Si el documental no se corre de los elementos que determinaron la fama de Yupanqui -de la persecución del peronismo a su aparente claudicación del comunismo ante Apold; de su encuentro con el musicólogo húngaro Bence que le refiere la relación entre la música pentatónica andina con la de los Cárpatos a sus viajes por Japón; del concierto con Edith Piaf como punto de partida para su reconocimiento en París a su retorno triunfal a Buenos Aires a comienzos de la década del 70-, lo hace para señalarlos como puntos de referencia que sirven para comprender ese pasaje a otros espacios. “El hombre es tierra que anda, así me siento en París” decía su voz, reafirmando ese destino trashumante que había elegido. Entre las voces de quienes lo estudiaron y escribieron, entre los que lo conocieron y los que se convirtieron en fanáticos coleccionistas de su obra y la propia voz de Yupanqui grabada en el pasado y en sus palabras escritas recuperadas por su hijo, Atahualpa Yupanqui, un trashumante se convierte en la forma más contundente de expresar eso que en algún momento dice como respuesta a la pregunta de por qué se fue del país: “Me fui porque tenía necesidad de horizonte”. El documental redescubre esos horizontes pasados, los pone en contexto y cuenta esa necesidad en forma de viaje musical encarnado en el hombre que fue Chavero y en el camino se convirtió en Yupanqui.

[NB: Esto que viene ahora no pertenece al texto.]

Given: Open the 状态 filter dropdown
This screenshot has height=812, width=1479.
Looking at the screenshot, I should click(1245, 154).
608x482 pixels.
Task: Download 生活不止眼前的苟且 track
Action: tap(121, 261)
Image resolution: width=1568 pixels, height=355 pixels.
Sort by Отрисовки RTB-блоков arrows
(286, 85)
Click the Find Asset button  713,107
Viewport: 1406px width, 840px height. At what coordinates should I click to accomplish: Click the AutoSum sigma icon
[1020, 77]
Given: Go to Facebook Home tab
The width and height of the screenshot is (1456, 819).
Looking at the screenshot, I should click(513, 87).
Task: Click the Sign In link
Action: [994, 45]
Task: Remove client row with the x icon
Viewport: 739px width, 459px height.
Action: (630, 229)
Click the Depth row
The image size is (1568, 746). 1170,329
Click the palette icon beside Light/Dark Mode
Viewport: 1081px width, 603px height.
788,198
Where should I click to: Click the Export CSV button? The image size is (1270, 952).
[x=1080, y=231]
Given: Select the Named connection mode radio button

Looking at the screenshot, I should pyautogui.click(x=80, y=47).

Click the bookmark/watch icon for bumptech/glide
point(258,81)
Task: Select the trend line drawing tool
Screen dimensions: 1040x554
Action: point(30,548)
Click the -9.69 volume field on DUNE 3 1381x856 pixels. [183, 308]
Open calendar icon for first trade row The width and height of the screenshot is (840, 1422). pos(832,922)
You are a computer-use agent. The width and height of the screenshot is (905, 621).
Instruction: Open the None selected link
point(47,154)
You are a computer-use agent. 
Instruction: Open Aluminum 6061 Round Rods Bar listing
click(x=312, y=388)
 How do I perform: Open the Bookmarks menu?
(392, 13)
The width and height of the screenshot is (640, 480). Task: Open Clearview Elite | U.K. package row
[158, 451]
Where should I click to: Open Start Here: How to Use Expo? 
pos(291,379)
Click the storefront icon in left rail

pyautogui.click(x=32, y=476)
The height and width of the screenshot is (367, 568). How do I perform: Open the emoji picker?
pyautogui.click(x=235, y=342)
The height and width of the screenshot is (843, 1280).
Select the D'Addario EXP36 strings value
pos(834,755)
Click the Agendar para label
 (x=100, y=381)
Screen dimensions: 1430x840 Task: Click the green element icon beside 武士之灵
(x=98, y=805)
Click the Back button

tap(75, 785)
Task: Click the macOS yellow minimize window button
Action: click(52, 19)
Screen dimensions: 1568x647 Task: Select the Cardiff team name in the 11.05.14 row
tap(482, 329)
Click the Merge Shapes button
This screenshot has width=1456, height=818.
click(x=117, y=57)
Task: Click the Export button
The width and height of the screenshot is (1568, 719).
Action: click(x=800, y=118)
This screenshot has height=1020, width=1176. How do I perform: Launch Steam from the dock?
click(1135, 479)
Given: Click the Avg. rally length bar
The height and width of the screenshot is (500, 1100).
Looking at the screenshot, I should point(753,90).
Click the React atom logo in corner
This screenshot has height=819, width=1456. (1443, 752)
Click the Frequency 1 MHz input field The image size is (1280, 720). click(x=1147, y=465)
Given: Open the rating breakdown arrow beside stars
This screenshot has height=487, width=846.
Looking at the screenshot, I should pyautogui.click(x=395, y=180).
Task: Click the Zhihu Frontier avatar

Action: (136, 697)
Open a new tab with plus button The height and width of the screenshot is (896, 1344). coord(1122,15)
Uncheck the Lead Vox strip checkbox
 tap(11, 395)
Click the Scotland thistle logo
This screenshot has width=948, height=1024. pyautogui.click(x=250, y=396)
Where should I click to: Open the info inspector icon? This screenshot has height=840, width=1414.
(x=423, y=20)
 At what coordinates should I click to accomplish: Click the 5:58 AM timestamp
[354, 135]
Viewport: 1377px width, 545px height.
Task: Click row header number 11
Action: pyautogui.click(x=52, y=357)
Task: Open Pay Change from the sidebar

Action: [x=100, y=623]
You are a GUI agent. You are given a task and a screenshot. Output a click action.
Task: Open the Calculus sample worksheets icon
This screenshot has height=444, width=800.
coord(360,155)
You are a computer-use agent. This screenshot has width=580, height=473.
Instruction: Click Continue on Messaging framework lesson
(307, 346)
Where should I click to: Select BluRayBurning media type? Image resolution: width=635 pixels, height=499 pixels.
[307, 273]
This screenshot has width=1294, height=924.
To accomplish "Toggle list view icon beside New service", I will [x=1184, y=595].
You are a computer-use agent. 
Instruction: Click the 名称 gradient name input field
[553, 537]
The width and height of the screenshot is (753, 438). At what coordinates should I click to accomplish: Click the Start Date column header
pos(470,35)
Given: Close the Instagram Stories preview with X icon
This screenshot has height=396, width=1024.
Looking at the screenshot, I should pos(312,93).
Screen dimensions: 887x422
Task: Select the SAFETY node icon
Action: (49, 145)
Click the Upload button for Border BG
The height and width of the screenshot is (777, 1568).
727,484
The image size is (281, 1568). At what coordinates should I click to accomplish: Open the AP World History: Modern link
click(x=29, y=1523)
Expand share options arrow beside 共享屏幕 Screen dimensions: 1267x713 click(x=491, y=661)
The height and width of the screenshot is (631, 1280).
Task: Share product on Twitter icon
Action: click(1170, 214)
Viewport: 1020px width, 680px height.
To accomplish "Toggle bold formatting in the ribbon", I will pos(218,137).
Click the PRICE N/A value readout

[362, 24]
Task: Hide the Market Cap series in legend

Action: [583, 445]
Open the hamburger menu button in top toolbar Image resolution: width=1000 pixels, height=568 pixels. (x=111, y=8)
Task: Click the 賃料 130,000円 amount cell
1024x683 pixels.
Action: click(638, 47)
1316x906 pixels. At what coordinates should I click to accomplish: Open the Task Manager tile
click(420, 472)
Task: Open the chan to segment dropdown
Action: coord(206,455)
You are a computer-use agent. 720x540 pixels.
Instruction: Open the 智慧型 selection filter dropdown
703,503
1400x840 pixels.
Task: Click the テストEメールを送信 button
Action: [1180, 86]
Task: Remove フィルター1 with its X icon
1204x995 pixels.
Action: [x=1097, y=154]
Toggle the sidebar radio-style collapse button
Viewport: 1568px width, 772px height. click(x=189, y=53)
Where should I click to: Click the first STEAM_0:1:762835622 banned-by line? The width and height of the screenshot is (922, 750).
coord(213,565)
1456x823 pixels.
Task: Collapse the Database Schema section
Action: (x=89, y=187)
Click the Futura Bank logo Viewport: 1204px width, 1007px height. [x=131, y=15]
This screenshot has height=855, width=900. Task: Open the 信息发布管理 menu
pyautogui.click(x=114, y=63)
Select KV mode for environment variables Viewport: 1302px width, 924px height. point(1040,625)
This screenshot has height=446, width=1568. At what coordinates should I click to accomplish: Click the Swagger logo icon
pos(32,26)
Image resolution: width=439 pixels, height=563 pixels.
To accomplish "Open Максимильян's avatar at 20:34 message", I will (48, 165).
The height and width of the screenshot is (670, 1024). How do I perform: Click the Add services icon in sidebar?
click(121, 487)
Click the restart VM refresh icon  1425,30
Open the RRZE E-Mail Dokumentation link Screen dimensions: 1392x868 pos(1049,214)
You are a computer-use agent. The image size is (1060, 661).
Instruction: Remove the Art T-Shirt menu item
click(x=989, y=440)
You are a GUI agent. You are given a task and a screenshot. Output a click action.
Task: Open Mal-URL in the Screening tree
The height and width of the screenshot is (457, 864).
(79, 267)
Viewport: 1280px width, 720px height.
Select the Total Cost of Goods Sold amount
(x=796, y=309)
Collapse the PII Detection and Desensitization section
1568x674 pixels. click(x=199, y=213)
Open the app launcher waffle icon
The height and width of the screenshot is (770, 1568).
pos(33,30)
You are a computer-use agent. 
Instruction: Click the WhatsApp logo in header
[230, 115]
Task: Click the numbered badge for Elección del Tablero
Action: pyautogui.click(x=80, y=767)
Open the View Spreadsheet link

Atahualpa Yupanqui, un trashumante (Argentina / Francia / Japón, 2024). Dirección: Federico Randazzo Abad. Guion: Federico Randazzo Abad, Fernando Krapp, Germán Sarsotti. Fotografía: Diego Poleri, Gabriel Alijo, Darío Mascambrone, Connie Martin, Hiroshi Moriya. Edición: Mario Bocchicchio, Federico Randazzo Abad. Duración: 91 minutos.